LIVERPOOL’S deposed Liberal Democrats have warned that a coalition with the Tories could “wipe us out” in the city.
Senior board members, including leader Warren Bradley, signed up to a letter which pleaded with party leader Nick Clegg to recognise the damage that an “inconceivable” association with the Conservatives could do to the local party.
The plea came hours after the Lib-Dems suffered a crushing defeat in the local elections, losing control of the city to the Labour group, after seeing nine seats fall to Joe Anderson’s group.
Sources told the Daily Post that there are grave concerns that traditionally-left-of-centre Lib-Dem voters could move towards Labour, and leave wards that used to be “rock-solid Tory” seats vulnerable at other end of the spectrum.
In a letter sent to Mr Clegg, the Liverpool Lib-Dem board members claimed that the “rise in turn-out caused a tsunami of Labour votes.”
The letter began: “Dear Nick, the Lib-Dem executive board had discussions this morning about talks you have entered into with the Conservatives.
“While we fully understand you have to undertake these talks, we would have strong reservations about entering into a coalition with the Conservatives.”
Mr Clegg was urged to remember that the Tories had “decimated the city”, and that in the hands of Labour voters the Lib-Dems had lost “nine of our better councillors”.
It added: “Can we ask that dialogue is taken with us prior to a final decision?”
In a letter also sent to Cllr Richard Kemp, the leader of the Lib-Dems on the Local Government Association, the executive board warned it understood “the leadership is speaking to the Tory party.
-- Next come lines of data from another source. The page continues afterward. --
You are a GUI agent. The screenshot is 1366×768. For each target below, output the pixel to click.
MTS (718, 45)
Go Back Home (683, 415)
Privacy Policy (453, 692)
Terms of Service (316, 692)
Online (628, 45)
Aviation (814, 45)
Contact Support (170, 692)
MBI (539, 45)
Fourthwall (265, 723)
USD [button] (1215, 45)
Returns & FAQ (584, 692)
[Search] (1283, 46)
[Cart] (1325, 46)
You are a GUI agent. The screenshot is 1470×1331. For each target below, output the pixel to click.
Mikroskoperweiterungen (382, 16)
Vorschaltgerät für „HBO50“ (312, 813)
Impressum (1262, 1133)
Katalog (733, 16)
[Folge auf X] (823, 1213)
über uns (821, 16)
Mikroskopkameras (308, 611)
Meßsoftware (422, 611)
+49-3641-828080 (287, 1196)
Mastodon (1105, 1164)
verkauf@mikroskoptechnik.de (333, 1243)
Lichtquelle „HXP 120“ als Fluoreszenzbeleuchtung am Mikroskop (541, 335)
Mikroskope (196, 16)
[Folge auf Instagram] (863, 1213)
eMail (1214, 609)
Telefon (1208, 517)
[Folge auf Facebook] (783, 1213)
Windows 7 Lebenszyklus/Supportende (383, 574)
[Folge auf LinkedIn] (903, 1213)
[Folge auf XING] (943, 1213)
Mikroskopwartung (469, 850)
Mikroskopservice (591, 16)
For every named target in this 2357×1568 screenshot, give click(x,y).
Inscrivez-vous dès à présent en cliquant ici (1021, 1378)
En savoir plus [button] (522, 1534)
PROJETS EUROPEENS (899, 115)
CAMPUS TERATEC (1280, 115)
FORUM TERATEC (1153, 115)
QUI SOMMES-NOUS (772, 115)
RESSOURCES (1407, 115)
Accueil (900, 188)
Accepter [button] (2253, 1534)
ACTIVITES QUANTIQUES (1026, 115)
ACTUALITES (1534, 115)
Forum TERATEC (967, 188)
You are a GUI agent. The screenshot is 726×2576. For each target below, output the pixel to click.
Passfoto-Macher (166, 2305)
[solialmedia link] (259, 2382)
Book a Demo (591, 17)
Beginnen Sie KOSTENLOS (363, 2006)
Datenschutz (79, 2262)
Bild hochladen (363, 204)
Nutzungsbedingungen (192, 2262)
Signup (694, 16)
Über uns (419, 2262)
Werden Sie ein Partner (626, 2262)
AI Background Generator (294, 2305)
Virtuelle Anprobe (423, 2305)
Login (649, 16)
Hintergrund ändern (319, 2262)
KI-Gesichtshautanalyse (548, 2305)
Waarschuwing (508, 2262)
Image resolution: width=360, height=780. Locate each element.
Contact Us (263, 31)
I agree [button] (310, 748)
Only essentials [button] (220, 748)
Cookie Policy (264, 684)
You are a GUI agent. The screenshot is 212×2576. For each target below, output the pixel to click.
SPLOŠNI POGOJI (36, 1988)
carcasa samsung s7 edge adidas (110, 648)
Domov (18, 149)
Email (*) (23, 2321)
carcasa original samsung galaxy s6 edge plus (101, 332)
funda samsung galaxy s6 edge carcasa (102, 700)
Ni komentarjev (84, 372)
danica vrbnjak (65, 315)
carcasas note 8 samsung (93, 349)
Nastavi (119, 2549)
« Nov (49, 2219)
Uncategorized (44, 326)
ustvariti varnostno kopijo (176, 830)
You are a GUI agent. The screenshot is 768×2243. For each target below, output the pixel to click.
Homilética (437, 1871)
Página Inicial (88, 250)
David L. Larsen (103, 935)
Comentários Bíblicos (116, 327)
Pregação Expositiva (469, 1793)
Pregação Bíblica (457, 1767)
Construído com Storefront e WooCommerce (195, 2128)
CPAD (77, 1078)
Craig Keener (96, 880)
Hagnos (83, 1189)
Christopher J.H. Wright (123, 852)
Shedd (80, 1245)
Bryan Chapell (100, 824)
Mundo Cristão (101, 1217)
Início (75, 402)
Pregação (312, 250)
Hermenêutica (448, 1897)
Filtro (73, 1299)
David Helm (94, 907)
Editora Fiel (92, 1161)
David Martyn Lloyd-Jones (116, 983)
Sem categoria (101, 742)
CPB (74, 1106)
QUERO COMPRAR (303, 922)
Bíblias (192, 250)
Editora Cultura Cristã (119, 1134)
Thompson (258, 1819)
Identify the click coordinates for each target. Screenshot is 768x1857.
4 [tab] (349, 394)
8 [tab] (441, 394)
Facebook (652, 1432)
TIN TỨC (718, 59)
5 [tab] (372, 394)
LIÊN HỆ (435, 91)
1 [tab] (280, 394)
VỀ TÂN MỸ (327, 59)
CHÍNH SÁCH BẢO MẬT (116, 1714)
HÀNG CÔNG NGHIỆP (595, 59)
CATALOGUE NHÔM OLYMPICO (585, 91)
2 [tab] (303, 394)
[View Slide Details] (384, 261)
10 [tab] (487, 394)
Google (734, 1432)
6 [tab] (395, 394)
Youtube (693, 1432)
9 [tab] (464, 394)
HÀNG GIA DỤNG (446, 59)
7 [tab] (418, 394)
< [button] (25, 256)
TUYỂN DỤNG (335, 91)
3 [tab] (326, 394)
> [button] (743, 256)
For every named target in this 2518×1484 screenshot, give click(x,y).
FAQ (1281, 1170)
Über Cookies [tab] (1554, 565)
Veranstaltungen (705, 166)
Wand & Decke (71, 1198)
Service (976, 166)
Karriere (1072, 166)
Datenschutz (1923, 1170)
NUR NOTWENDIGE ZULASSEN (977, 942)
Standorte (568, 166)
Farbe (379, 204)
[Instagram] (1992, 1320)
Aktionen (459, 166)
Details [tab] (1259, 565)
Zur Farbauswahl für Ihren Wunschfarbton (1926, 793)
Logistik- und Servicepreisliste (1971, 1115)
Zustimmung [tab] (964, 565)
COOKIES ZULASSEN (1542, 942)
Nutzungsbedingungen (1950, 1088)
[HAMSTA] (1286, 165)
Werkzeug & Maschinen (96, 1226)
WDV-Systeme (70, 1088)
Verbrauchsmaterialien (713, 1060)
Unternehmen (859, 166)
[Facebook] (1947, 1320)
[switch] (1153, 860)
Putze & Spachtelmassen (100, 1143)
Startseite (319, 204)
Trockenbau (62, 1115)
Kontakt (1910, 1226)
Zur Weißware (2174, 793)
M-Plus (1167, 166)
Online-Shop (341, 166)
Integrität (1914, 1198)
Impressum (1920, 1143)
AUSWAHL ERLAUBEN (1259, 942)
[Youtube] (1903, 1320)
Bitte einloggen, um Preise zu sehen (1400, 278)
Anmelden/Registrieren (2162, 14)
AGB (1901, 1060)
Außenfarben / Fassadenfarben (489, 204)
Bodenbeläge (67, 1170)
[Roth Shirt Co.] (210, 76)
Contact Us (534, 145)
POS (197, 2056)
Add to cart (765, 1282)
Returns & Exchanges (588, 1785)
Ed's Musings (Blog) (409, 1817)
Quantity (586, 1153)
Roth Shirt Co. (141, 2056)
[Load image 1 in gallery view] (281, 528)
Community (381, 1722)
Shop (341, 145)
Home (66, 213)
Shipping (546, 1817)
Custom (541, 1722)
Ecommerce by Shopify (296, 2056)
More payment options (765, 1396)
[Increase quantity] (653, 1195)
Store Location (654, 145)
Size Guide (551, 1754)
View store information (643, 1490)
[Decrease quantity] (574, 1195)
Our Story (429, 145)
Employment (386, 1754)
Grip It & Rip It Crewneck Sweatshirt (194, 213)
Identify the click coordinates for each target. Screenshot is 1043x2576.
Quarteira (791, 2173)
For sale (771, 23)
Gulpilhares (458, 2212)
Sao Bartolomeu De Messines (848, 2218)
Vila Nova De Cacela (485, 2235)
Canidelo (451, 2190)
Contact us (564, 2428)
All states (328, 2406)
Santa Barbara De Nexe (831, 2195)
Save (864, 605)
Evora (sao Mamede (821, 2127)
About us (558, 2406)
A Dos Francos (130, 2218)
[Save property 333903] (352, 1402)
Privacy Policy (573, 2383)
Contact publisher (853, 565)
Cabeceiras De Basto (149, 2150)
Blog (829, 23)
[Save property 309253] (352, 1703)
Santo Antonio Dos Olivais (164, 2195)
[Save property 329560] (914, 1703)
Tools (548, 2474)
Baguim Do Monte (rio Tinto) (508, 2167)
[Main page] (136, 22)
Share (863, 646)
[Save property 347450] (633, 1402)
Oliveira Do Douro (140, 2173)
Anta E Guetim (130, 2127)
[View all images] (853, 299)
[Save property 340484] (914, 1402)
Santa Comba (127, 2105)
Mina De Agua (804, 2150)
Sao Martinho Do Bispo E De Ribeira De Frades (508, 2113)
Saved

It would be inconceivable to form a coalition government or enter into formal agreement.”
The letter added that such a move would “wipe us out in Liverpool.” The Lib-Dems have made electoral reform a key campaign platform, but some senior local members and campaigners alike, stunned by the disastrous election results, fear a coalition with Labour would not be without risk for the local party’s interests. The letters include a warning that the executive board would have a problem joining forces with Labour as they have “such a nasty team in the city.”
And, prior to the letter, when it became clear in the early hours of Friday morning that if either of the two main parties wanted power they would have to court Clegg, rising city Lib-Dem Cllr Paul Twigger – tipped as a potential leadership candidate – posted “Dear Nick, please do not go into a coalition with either of them” on the internet.
But campaigner Alison Marbrow was more partisan, fuming “If I’d wanted to vote Tory, I’d have voted Tory. Do the right thing, Nick!!”
One senior councillor said: “If you look at the political philosophies, we are light years away from the Tories and their views on some of the big issues are a total anathema to us.”